Older LGBTQ+ people spent decades hiding to survive.
A young gay man introduces himself with his pronouns. A transgender woman politely corrects someone who misgenders her. A nonbinary teenager posts about being proud of who they are.
Then comes the familiar response—not from a conservative uncle or a religious leader, but from an older gay man.
“Why do you have to make everything about being gay?”
“We never needed pronouns.”
“Can’t you just know your place?”
It is a scene many queer people have witnessed.
That last statement has always fascinated me.
Know your place.
But what exactly was that place?
For many older LGBTQ+ people, “knowing your place” often meant remaining invisible. It meant staying in the closet. It meant speaking a little deeper, dressing a little straighter, avoiding affection in public, and never giving society a reason to notice you. It meant conforming as closely as possible to heteronormative expectations because visibility carried consequences.
It wasn’t simply advice.
It was a survival strategy.
One of the cruelest legacies of homophobia is that it does not always come from outside the community. Sometimes it takes root within us.
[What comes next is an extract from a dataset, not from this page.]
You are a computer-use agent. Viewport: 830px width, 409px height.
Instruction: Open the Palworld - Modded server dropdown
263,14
Psychologists call it internalized homophobia: the unconscious absorption of society’s anti-queer beliefs by LGBTQ+ people themselves. It doesn’t necessarily mean someone hates being gay. More often, it means decades of learning that survival depended on suppressing or policing one’s own identity.
For many Baby Boomers and members of Generation X, that lesson was learned early.
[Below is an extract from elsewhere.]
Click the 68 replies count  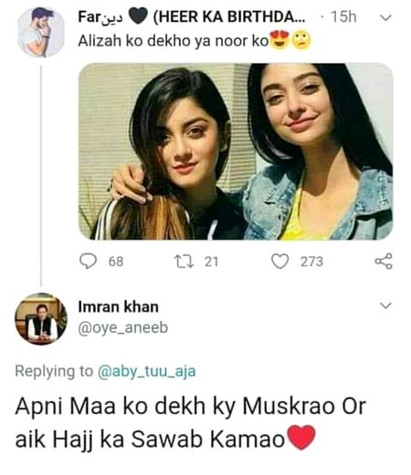(116, 262)
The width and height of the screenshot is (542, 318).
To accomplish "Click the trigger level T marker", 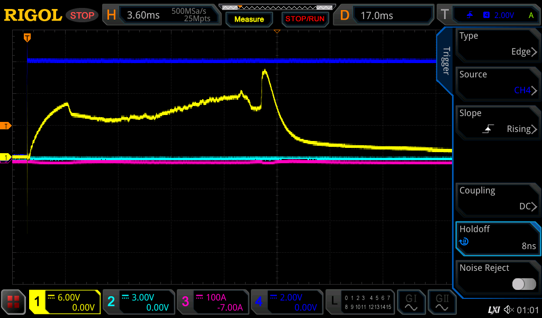I will 6,126.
They grew up when homosexuality was widely classified as a mental illness. Same-sex intimacy was criminalized in many places. Being out could cost someone a career, housing, friendships, or family acceptance.
Then came HIV/AIDS.
An entire generation watched friends disappear while governments hesitated to act, religious institutions portrayed the epidemic as divine punishment, and much of society equated queer intimacy with sickness and death.
Survival demanded camouflage.
Many older LGBTQ+ people became experts at passing. They changed the way they spoke. They concealed relationships. They edited stories about their personal lives. Some entered heterosexual marriages. Others remained permanently closeted.
When you spend decades believing that invisibility keeps you alive, someone openly celebrating their identity can feel unsettling—not because they are doing anything wrong, but because they are doing something you once believed was dangerous.
That helps explain why internalized homophobia sometimes appears in unexpected ways.
Some older queer people dismiss pronouns as unnecessary. Others criticize flamboyant gay men, drag queens, transgender people, or gender-nonconforming youth. Some insist that younger LGBTQ+ people are “asking for too much” or “making the community look bad.”
Underlying these remarks is often the same message: acceptance comes from blending in.
The irony is heartbreaking.
Many of the freedoms younger LGBTQ+ people enjoy today exist because older generations fought against police raids, discrimination, censorship, and silence. Yet for some, the habits that once ensured survival became deeply ingrained, making today’s openness feel unfamiliar or even threatening.
This is not true of every Boomer or every Gen Xer. Many continue to champion LGBTQ+ rights and celebrate younger generations for living more openly than they ever could.
But sociologists and psychologists have long recognized that internalized homophobia can persist long after laws and public attitudes begin to change. Trauma has a way of outliving the conditions that created it.
History helps explain these reactions.
It does not excuse them.
A young transgender person asking to be addressed correctly is not rejecting the struggles of older generations. A nonbinary teenager expressing their identity is not diminishing the sacrifices made by those who came before them.
If anything, they are evidence that those sacrifices mattered.
Every generation of LGBTQ+ people inherits a world shaped by the courage of the generation before it.
Perhaps the greatest victory isn’t that young queer people are louder.
It’s that many of them no longer have to whisper.
The older generation taught us how to survive.
The younger generation is teaching us what survival was always meant to lead to: the freedom to live honestly.